Satoshi Nakamoto announced Bitcoin in the “Bitcoin Whitepaper” in 2008.
The Bitcoin Whitepaper describes how to create peer-to-peer electronic money.
All of the design decisions discussed in the whitepaper reflect this objective.
The Bitcoin Whitepaper does not mention “blockchain”.
The
Bitcoin Whitepaper mentions a “timestamp server” based on validating
blocks of transactions that the software it describes uses to establish
the order of transactions over time.
Bitcoin does this in order to solve the “double-spend problem” without resort to “trusted third parties”.
Bitcoin must do this in order to function as peer-to-peer electronic money.
The construction of a public ledger of transactions gathered into blocks and validated using a proof-of-work algorithm in return for economic incentives paid in the currency that the system exists to create is a contingent technical element of doing so.
Blockchains
and proof of work are not original to Bitcoin, there were more
interesting hashing or signature schemes available in 2008, and Nakamoto
Consensus does not represent the first solution to the Byzantine
Generals problem in computer science.
This
use of economic incentives to construct a data structure in an
adversarial environment is Bitcoin’s only technical innovation.
We
can exploit the contingent technical elements of Bitcoin’s design for
peer-to-peer money as primary technical elements if they are appropriate
responses to design challenges that we face elsewhere.
They
are appropriate responses if they support the instantiation of the
project’s stated goal with the same degree of utility that they support
Bitcoin’s stated objective of producing peer-to-peer electronic money,
or at least to a high degree.
Such
instantiations stand a better chance of not being
solutions-in-search-of-a-problem or having broken economic incentive
structures.
The building blocks of the Bitcoin whitepaper can also be exploited as primary concepts if they represent appropriate responses to the conceptual challenges of a project.
We must be careful not to fetishize or miscast them.
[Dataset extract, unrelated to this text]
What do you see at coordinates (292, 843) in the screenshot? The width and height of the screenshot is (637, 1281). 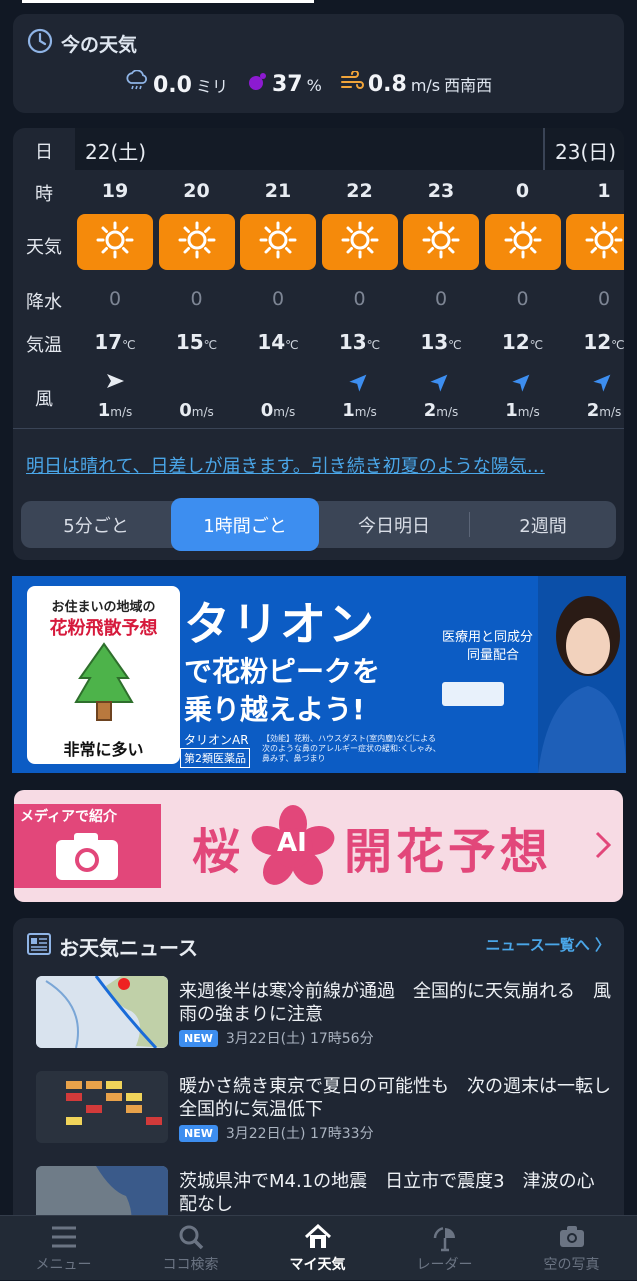 I see `sakura-ai-label: AI` at bounding box center [292, 843].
For example “trust” in the Bitcoin Whitepaper appears only in the phrase “trusted third parties”, taken from the writing of Nick Szabo, and refers to the unjust and unavoidable intervention into social relationships of potential opponents that might better be described as “treacherous third parties” in the style of Richard Stallman.
In both the technical and conceptual cases, varying emphasis or adding or removing elements from those present in Bitcoin without sufficiently addressing the impact of doing so or the ideological and economic balance of the resulting system can negatively affect its appropriateness and viability.
It
is therefore vital to understanding how each element of Bitcoin
contributes to doing the one thing that Bitcoin is actually meant to do
and be, and being very careful when seeking to produce systems that
exploit elements of it of it for purposes other than that.
All
of this means that a better question than “does this project need a
blockchain?” would be “what is the conceptual equivalent of peer-to-peer
digital money in this domain and if this is an idea worth pursuing how
would we go about constructing it?”.
That is a more difficult question though.